(Extracted data entries)
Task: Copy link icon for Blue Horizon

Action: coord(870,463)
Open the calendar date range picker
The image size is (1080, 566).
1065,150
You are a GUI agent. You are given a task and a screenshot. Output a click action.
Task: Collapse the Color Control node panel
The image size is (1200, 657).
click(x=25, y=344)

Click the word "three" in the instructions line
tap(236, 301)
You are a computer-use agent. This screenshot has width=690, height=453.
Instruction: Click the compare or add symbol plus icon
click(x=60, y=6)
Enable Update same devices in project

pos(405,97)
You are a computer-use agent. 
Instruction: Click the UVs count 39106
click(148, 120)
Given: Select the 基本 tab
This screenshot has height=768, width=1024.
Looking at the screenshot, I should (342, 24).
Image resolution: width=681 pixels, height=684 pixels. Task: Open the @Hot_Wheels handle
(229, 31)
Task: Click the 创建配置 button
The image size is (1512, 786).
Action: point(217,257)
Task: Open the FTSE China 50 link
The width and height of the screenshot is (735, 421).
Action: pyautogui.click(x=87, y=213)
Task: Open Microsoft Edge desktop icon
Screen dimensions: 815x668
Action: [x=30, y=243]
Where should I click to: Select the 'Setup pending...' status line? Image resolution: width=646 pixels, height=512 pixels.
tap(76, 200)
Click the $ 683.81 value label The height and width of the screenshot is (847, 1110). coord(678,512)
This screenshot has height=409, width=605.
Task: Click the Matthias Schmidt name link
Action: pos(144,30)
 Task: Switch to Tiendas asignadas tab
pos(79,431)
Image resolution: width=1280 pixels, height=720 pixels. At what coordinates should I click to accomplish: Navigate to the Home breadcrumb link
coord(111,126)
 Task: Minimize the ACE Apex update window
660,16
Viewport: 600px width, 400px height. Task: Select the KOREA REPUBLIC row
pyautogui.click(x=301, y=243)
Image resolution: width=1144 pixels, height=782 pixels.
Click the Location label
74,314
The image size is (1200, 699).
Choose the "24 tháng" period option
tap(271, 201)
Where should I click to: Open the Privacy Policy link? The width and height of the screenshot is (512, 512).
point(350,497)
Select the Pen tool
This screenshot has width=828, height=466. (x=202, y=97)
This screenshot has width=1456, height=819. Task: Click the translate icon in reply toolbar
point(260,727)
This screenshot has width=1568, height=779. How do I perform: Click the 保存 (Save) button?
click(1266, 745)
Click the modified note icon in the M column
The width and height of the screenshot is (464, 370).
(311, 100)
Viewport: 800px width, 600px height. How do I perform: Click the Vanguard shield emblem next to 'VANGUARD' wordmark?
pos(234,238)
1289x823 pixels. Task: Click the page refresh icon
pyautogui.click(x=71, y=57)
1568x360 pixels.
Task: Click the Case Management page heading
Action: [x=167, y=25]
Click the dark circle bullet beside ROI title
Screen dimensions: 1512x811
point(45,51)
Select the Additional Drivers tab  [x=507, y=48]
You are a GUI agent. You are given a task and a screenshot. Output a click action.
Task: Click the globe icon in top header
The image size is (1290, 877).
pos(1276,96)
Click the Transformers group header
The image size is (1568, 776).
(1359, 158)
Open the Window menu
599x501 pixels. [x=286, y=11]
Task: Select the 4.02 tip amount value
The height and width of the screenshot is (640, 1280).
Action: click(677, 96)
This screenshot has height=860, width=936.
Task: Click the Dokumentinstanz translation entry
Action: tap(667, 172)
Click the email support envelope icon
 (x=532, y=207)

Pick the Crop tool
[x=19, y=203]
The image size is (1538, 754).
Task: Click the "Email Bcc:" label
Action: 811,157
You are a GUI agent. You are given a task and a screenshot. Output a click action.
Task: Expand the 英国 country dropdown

# Request
Format the rows as a JSON list of strings, one string per line with blank lines omitted, starting with the line that contains "This screenshot has width=1568, height=779." and going on through the end of the rows.

# Exercise response
[
  "This screenshot has width=1568, height=779. How do I perform: Click the 保存 (Save) button?",
  "click(1266, 745)",
  "Click the modified note icon in the M column",
  "The width and height of the screenshot is (464, 370).",
  "(311, 100)",
  "Viewport: 800px width, 600px height. How do I perform: Click the Vanguard shield emblem next to 'VANGUARD' wordmark?",
  "pos(234,238)",
  "1289x823 pixels. Task: Click the page refresh icon",
  "pyautogui.click(x=71, y=57)",
  "1568x360 pixels.",
  "Task: Click the Case Management page heading",
  "Action: [x=167, y=25]",
  "Click the dark circle bullet beside ROI title",
  "Screen dimensions: 1512x811",
  "point(45,51)",
  "Select the Additional Drivers tab  [x=507, y=48]",
  "You are a GUI agent. You are given a task and a screenshot. Output a click action.",
  "Task: Click the globe icon in top header",
  "The image size is (1290, 877).",
  "pos(1276,96)",
  "Click the Transformers group header",
  "The image size is (1568, 776).",
  "(1359, 158)",
  "Open the Window menu",
  "599x501 pixels. [x=286, y=11]",
  "Task: Select the 4.02 tip amount value",
  "The height and width of the screenshot is (640, 1280).",
  "Action: click(677, 96)",
  "This screenshot has height=860, width=936.",
  "Task: Click the Dokumentinstanz translation entry",
  "Action: tap(667, 172)",
  "Click the email support envelope icon",
  " (x=532, y=207)",
  "Pick the Crop tool",
  "[x=19, y=203]",
  "The image size is (1538, 754).",
  "Task: Click the \"Email Bcc:\" label",
  "Action: 811,157",
  "You are a GUI agent. You are given a task and a screenshot. Output a click action.",
  "Task: Expand the 英国 country dropdown"
]